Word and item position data
----------------------------------------

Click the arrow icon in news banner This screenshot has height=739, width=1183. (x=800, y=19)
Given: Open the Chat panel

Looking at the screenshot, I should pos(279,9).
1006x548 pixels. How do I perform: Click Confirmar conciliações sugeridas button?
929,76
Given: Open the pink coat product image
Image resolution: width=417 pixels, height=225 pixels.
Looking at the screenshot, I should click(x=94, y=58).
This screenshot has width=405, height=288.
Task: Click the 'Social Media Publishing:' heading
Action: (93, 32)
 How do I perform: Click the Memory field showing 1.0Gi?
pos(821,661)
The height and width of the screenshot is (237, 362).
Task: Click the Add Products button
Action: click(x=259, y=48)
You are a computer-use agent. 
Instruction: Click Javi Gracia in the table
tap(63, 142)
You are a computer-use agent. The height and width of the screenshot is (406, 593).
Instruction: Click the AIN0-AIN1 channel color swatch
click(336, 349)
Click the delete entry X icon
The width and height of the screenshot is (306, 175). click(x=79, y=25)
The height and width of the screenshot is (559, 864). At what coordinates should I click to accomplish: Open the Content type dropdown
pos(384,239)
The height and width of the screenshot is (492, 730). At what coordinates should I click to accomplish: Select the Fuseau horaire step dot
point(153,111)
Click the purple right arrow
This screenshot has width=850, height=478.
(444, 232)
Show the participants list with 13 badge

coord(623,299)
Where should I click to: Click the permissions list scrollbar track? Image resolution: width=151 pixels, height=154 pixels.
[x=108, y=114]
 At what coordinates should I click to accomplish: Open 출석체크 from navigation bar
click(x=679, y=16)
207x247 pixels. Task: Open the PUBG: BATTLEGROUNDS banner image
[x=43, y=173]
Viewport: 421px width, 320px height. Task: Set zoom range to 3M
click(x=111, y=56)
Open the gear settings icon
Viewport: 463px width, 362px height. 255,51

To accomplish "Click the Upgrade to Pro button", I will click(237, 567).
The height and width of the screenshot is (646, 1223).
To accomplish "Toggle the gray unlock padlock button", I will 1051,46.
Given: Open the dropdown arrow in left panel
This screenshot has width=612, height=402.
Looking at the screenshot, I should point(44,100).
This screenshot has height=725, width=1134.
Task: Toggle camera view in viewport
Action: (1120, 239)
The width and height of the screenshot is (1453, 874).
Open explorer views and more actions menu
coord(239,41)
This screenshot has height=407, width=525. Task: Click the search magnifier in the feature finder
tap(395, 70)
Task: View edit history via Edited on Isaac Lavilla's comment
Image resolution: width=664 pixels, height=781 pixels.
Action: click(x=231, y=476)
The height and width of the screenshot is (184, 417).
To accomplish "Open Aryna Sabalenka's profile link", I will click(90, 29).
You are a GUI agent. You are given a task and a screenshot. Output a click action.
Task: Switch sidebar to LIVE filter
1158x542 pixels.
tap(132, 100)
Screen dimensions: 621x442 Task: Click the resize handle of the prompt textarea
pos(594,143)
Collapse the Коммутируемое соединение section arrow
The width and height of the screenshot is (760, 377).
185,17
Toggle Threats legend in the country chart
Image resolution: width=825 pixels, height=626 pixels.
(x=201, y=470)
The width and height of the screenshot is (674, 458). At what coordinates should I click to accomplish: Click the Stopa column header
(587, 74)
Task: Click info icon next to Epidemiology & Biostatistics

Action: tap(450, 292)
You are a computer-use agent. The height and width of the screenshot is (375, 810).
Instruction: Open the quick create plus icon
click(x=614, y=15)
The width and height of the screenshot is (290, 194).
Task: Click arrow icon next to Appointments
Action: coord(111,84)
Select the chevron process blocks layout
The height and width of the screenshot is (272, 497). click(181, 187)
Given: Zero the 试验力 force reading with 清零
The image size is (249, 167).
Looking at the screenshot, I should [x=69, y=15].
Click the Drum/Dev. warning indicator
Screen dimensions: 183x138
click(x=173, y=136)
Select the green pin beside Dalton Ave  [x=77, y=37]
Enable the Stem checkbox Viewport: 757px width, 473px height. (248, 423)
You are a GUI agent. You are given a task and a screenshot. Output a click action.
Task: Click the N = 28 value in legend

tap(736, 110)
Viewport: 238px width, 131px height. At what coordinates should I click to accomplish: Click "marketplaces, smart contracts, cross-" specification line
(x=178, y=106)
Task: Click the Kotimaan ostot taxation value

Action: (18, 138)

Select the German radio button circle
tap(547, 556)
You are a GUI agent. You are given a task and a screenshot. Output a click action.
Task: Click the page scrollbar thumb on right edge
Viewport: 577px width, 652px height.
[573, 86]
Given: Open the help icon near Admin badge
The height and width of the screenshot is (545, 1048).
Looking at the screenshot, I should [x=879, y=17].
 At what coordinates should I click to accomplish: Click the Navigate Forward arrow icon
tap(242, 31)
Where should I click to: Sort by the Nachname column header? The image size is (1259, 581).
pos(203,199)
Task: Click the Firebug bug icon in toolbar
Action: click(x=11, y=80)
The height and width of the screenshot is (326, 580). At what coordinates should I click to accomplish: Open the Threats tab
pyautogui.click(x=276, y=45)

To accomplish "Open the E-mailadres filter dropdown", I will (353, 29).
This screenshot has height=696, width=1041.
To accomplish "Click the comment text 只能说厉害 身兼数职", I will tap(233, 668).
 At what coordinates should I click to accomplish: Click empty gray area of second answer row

----------------------------------------

TASK DIRECTIONS> Show each line from the listing above that contains the word "dimensions", treating uppercase and lowercase letters as distinct.

EXERCISE RESULT>
Screen dimensions: 621x442 Task: Click the resize handle of the prompt textarea
Screen dimensions: 183x138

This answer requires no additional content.